Exercise objective
What is needed is every line from the one holding "Click the Plain Text link" to the last line of the data below, printed exactly and without pictures.

Stored data
--- START ---

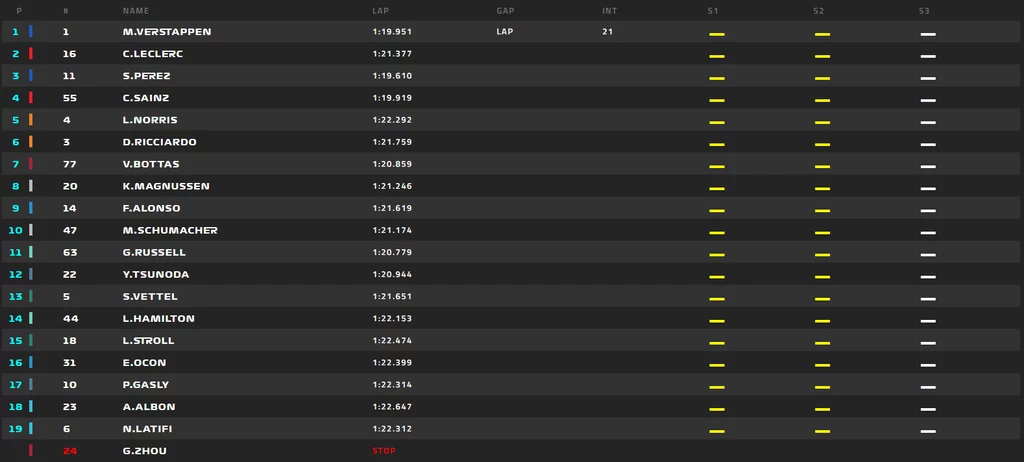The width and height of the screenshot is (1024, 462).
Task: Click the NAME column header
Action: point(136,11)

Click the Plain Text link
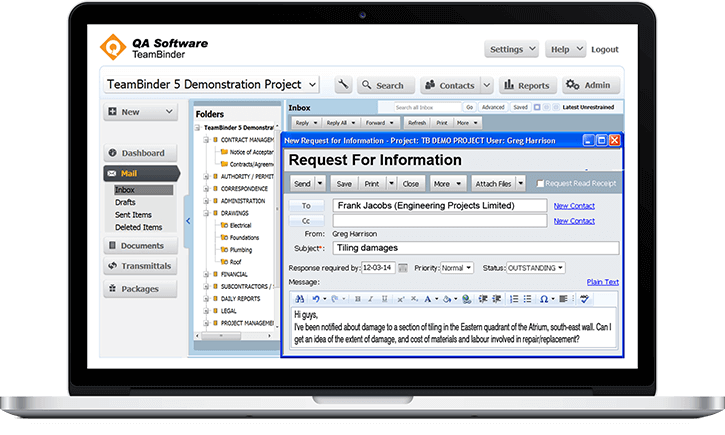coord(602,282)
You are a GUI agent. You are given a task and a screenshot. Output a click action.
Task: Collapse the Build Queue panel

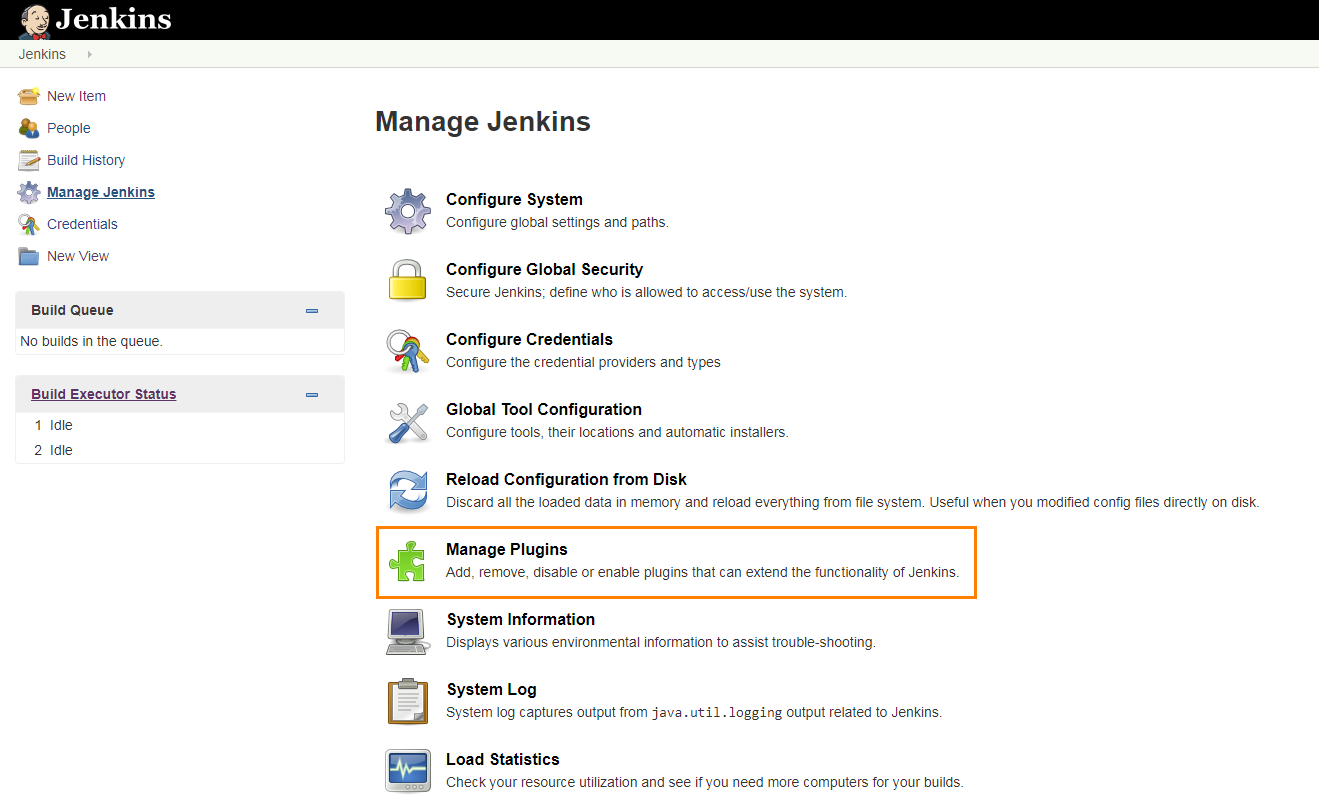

--- END ---

Finished exercise
Click the Plain Text link
coord(602,282)
You are a GUI agent. You are given a task and a screenshot. Output a click action.
Task: Collapse the Build Queue panel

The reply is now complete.